DIRECTIONS: Below is a listing; repeat exactly the lines from the one containing "Posparto (167, 747)" to the one containing "Galería de Imágenes", both included.

RECORDED INFORMATION:
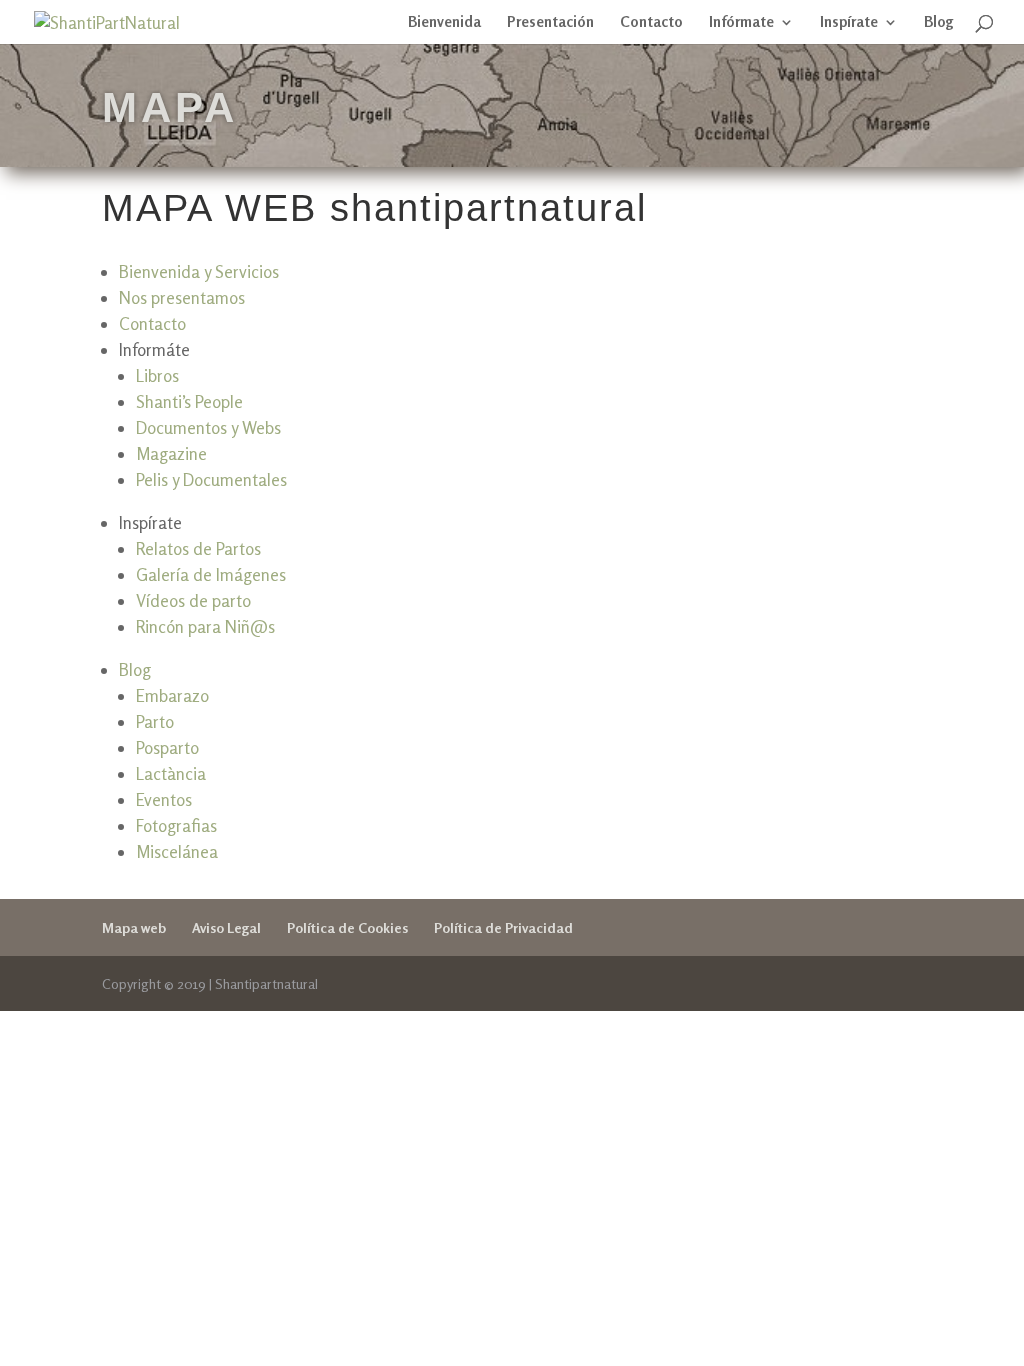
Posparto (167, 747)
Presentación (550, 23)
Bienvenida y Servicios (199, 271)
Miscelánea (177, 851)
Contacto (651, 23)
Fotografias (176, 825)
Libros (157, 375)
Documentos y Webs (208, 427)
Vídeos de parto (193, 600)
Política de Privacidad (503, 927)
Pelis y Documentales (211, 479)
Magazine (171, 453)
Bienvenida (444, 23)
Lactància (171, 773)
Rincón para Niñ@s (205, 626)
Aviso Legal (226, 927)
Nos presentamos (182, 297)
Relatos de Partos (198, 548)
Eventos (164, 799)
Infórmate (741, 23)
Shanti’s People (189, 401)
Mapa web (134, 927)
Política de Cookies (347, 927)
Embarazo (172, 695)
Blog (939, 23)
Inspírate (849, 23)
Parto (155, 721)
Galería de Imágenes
--
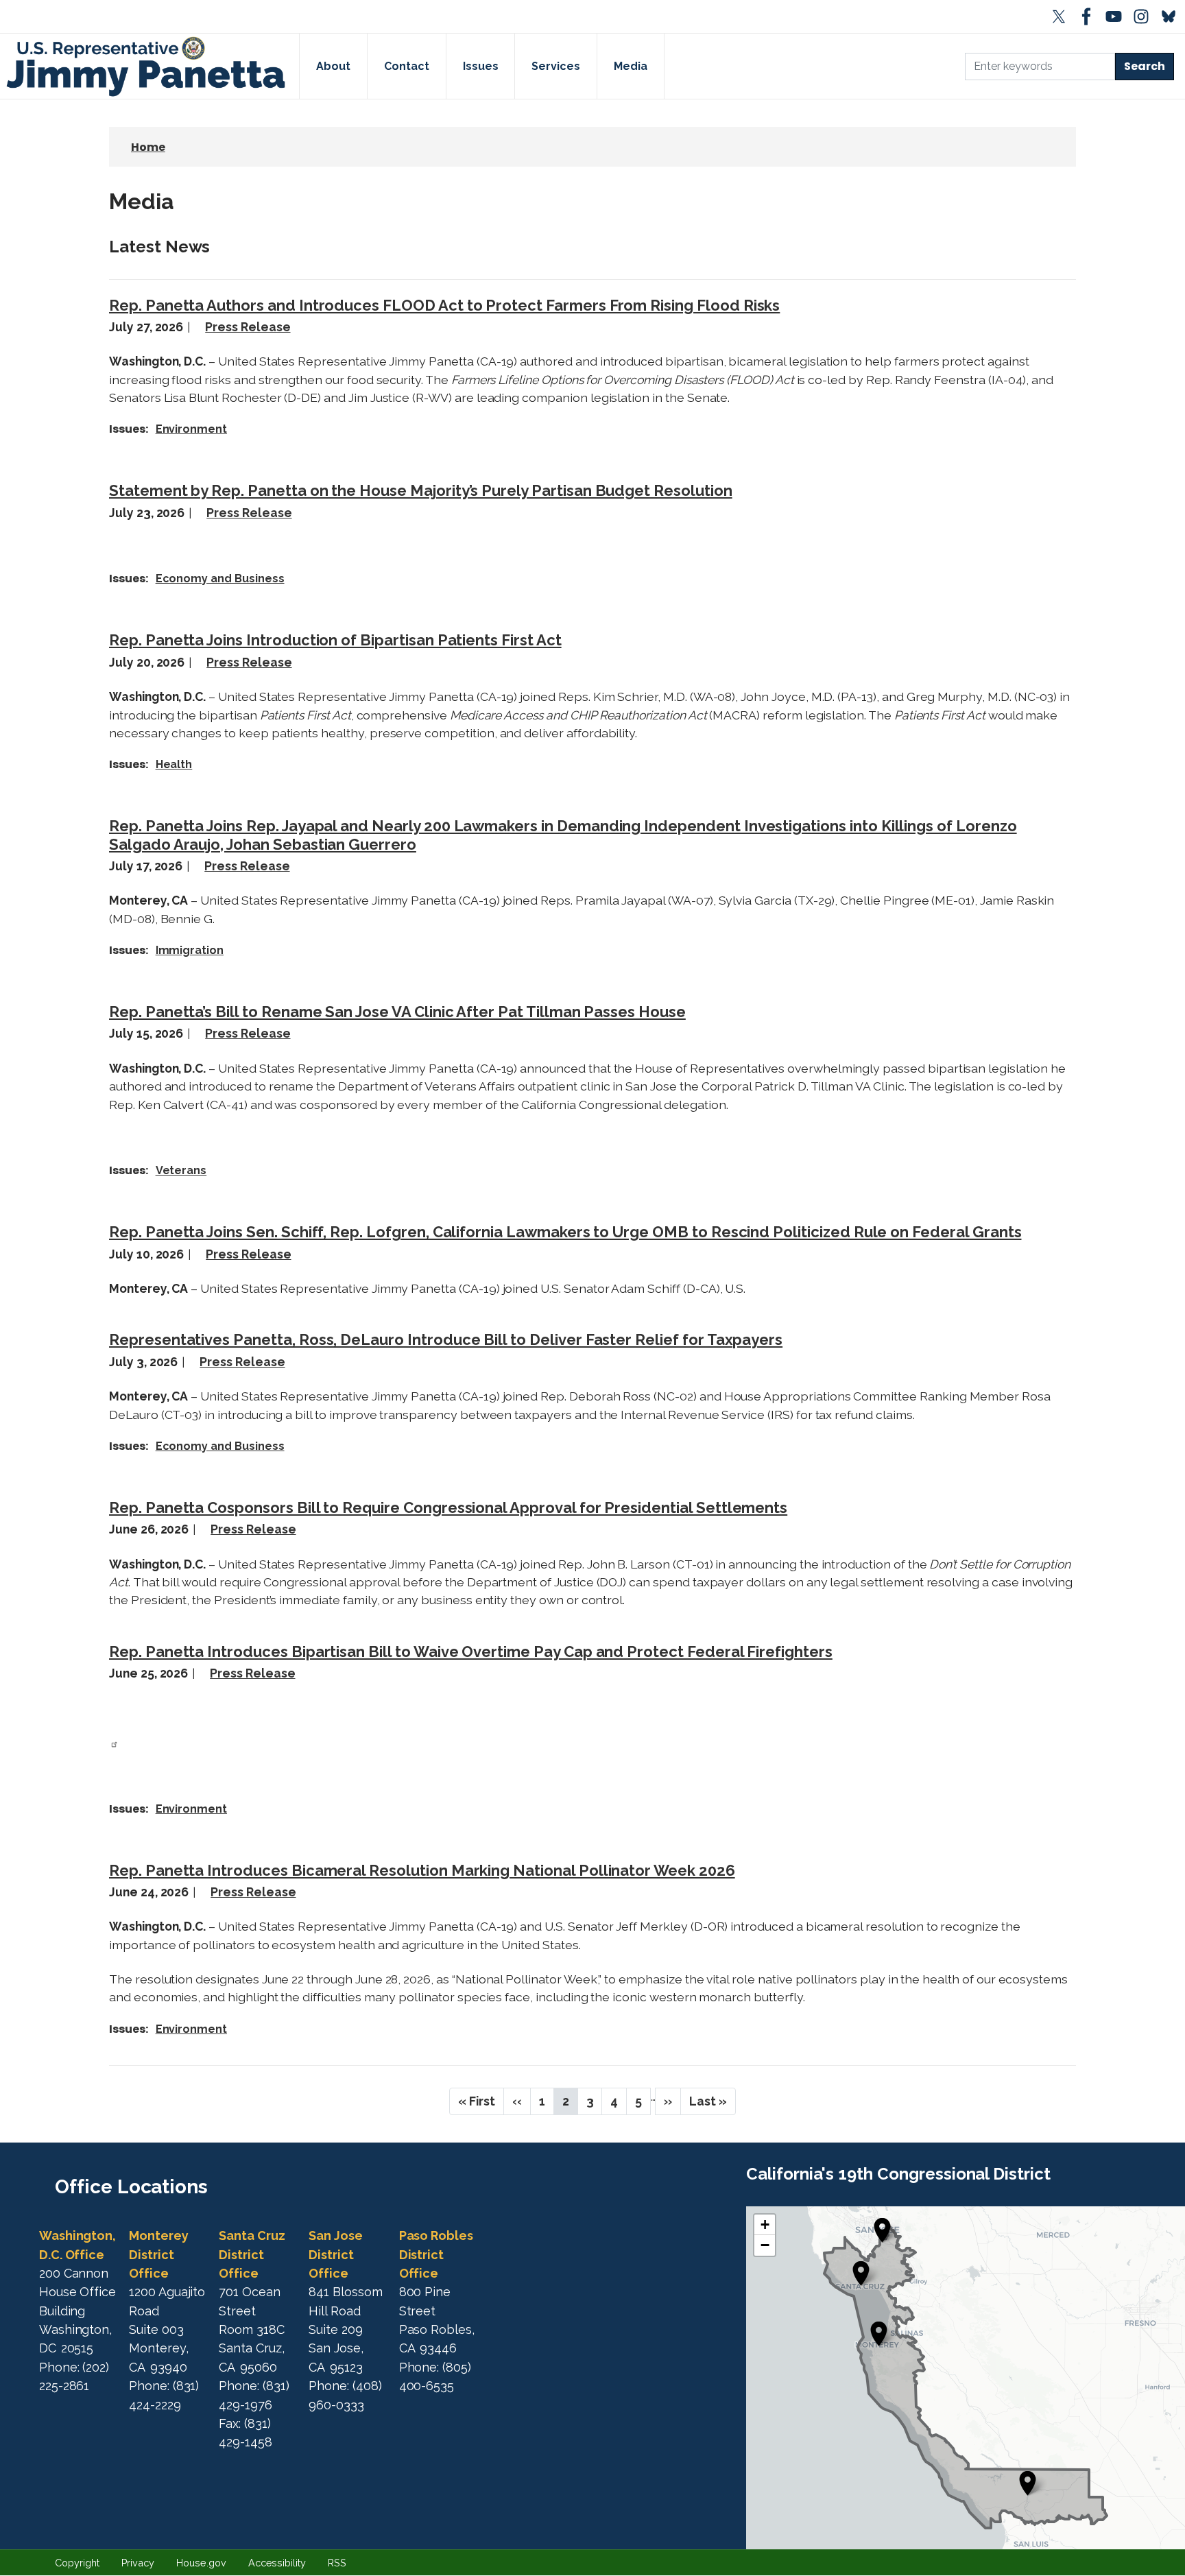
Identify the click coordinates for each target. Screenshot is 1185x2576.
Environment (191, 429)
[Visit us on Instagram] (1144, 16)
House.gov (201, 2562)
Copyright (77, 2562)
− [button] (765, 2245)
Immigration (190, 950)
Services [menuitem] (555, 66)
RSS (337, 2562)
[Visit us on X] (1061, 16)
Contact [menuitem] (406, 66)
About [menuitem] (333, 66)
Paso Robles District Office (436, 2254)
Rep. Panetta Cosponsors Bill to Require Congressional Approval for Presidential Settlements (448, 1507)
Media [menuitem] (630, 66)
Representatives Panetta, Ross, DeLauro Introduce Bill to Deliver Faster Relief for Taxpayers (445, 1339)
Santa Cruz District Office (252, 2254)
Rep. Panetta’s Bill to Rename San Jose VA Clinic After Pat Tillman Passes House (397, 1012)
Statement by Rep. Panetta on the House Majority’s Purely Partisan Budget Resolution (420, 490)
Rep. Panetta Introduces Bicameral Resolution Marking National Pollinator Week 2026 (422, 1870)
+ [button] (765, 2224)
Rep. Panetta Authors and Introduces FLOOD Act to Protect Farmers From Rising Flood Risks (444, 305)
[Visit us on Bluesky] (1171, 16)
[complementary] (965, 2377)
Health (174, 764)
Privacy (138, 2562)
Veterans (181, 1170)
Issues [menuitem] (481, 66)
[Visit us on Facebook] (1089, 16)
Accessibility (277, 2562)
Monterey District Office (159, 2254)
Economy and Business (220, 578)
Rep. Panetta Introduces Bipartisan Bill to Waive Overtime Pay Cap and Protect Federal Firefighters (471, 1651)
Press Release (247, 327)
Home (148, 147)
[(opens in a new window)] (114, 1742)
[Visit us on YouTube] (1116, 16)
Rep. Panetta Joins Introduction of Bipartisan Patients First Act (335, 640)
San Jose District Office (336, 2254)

ANSWER BOX:
Posparto (167, 747)
Presentación (550, 23)
Bienvenida y Servicios (199, 271)
Miscelánea (177, 851)
Contacto (651, 23)
Fotografias (176, 825)
Libros (157, 375)
Documentos y Webs (208, 427)
Vídeos de parto (193, 600)
Política de Privacidad (503, 927)
Pelis y Documentales (211, 479)
Magazine (171, 453)
Bienvenida (444, 23)
Lactància (171, 773)
Rincón para Niñ@s (205, 626)
Aviso Legal (226, 927)
Nos presentamos (182, 297)
Relatos de Partos (198, 548)
Eventos (164, 799)
Infórmate (741, 23)
Shanti’s People (189, 401)
Mapa web (134, 927)
Política de Cookies (347, 927)
Embarazo (172, 695)
Blog (939, 23)
Inspírate (849, 23)
Parto (155, 721)
Galería de Imágenes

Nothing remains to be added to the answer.